Hint: Use ```pca.inverse_transform```, 

- show how the aspect of the reconstructed image changes when increasing the number of retained dimensions.

**e)** what does the inverse_transformation function do?


In [None]:
#a) Load and visualize data
from sklearn.datasets import load_digits

digits = load_digits()
X = digits.data
y = digits.target

print('Original size',X.shape)

# a) Show some of the images
fig, axes = plt.subplots(8, 8, figsize=(10, 10))
fig.subplots_adjust(hspace=0.1, wspace=0.1)
for i, ax in enumerate(axes.flat):
    r = np.random.randint(1,X.shape[0])
    im = X[r,:]
    #print(im.shape)
    ax.imshow(im.reshape((8, 8)), cmap='binary')
    ax.text(0.95, 0.05, 'n = {0}'.format(r), ha='right',
            transform=ax.transAxes, color='green')

plt.show()



In [None]:
#b) 2D projection of the images

pca = PCA(n_components=2)
pca.fit(X)

# print('Explained variance', pca.explained_variance_)
# print('PCA components\n',pca.components_)

Xproj = pca.transform(X)

plt.scatter(Xproj[:, 0], Xproj[:, 1], c=y, edgecolor='none', 
            alpha=0.5,cmap=plt.cm.get_cmap('nipy_spectral', 10))
plt.colorbar();

plt.show()

In [None]:
#c) Cummulative explained variance

M, N = X.shape
cumulative_explained_variances = []

for d in range(1, N):
    pca = PCA(n_components=d)
    pca.fit(X)
    cumulative_explained_variances.append(np.sum(pca.explained_variance_))
    
plt.plot(range(1, N), cumulative_explained_variances)
plt.xlabel("Number of components")
plt.title("Cumulative explained variance vs number of components")
plt.show()

In [None]:
#d) Inverse transform for reconstruction (from low to high dimensional representation)

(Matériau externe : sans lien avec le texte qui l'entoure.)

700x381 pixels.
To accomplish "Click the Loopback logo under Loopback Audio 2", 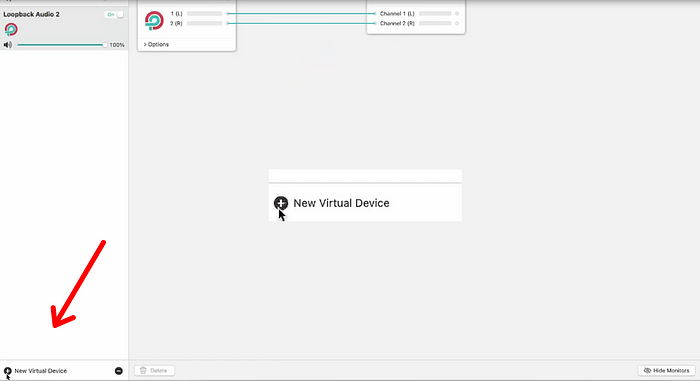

fig=plt.figure(figsize=(10, 5))

pca = PCA(n_components=2)
pca.fit(X)
Xproj = pca.transform(X)

Xorig = pca.inverse_transform(Xproj)

plt.subplot(3,3,1)
plt.axis('off')
plt.title('Original')
plt.imshow(X[0,:].reshape((8,8)), cmap='binary')
plt.subplot(3,3,2)
plt.axis('off')
plt.title('Original')
plt.imshow(X[1,:].reshape((8,8)), cmap='binary')
plt.subplot(3,3,3)
plt.axis('off')
plt.title('Original')
plt.imshow(X[2,:].reshape((8,8)), cmap='binary')
plt.subplot(3,3,4)
plt.axis('off')
plt.title('Reconstructed')
plt.imshow(Xorig[0,:].reshape((8,8)), cmap='binary')
plt.subplot(3,3,5)
plt.axis('off')
plt.title('Reconstructed')
plt.imshow(Xorig[1,:].reshape((8,8)), cmap='binary')
plt.subplot(3,3,6)
plt.axis('off')
plt.title('Reconstructed')
plt.imshow(Xorig[2,:].reshape((8,8)), cmap='binary')

plt.show()

La fonction `inverse_transform(X)` retourne, comme son nom l'indique, la valeur dont le calcul de la PCA donnerait X. Comme on le voit ci-dessus on obtient pas nécessairement la reconstruction exacte.

In [None]:
err = []

for d in range(1, 64):
    pca = PCA(n_components=d)
    pca.fit(X)
    Xproj = pca.transform(X)
    Xorig = pca.inverse_transform(Xproj)
    err.append(sum((X[0,:]-Xorig[0,:])**2))

plt.plot(range(1,64), err)
plt.title("MSE image 1 reconstruction")
    
plt.show()

On observe alors qu'en augmentant le nombre de composantes, on obtient une meilleure approximation de l'image. Par exemple pour l'image 1, on obtient l'image originale pour environ 38 composantes.